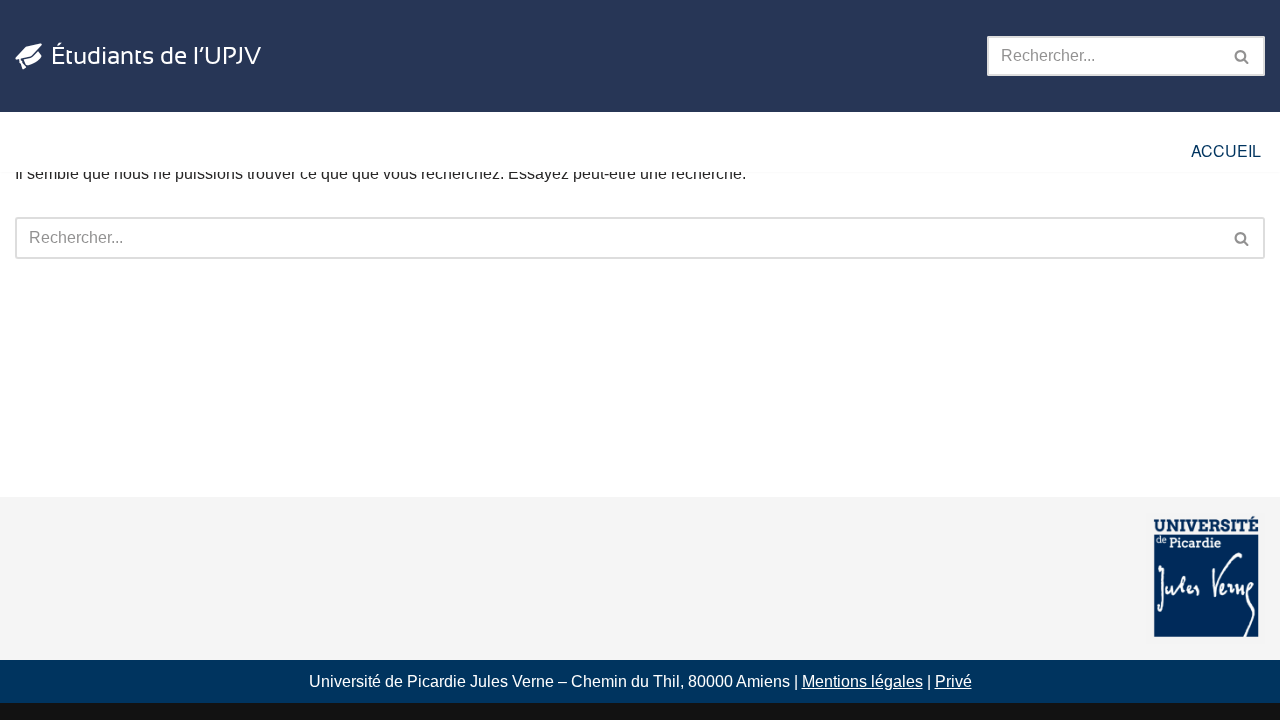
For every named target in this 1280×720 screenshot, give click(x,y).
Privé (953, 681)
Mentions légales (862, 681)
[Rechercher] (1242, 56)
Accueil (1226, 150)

━━━━

Output each record above exactly as it stands, excluding all pictures.

For every named target in this 1280×720 screenshot, give click(x,y).
Privé (953, 681)
Mentions légales (862, 681)
[Rechercher] (1242, 56)
Accueil (1226, 150)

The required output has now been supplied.